# Work task:
Exactly the lines from the one containing "Comment surmonter les" through the end of the entries, both ends included, are to be output.

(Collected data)
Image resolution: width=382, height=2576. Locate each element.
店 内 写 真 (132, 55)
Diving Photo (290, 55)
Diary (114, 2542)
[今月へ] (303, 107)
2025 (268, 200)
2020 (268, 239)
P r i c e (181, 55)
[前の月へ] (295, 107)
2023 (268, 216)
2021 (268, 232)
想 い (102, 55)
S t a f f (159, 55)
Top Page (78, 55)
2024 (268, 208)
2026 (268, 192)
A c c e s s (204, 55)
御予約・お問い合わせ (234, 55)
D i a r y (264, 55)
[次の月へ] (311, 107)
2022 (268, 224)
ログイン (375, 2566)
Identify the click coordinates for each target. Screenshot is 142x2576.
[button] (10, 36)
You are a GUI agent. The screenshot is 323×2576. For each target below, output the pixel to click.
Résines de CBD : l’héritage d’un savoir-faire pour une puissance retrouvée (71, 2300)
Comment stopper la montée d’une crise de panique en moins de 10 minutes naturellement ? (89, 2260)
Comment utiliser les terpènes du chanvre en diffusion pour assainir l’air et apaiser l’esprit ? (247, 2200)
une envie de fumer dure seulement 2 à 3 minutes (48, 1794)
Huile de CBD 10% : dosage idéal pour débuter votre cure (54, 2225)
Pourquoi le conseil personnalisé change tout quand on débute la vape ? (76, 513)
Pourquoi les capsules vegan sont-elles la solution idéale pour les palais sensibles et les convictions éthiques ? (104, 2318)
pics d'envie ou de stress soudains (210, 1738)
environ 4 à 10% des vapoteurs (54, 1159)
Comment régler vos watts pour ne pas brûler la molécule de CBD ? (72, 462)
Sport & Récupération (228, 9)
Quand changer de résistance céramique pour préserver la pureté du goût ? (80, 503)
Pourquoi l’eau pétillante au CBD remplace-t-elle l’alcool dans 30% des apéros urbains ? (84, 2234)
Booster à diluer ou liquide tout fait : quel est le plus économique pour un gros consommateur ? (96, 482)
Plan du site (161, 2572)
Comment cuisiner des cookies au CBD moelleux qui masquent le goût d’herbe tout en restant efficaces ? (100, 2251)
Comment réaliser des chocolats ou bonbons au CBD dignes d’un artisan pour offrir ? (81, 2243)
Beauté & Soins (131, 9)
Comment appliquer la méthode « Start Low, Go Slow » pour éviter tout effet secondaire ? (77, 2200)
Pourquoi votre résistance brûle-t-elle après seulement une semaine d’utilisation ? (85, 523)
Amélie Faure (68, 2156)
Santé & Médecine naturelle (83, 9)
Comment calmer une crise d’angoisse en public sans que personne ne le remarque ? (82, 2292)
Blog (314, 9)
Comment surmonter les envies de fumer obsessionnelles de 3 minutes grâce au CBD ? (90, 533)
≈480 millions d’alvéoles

# Result:
Comment surmonter les envies de fumer obsessionnelles de 3 minutes grâce au CBD ? (90, 533)
≈480 millions d’alvéoles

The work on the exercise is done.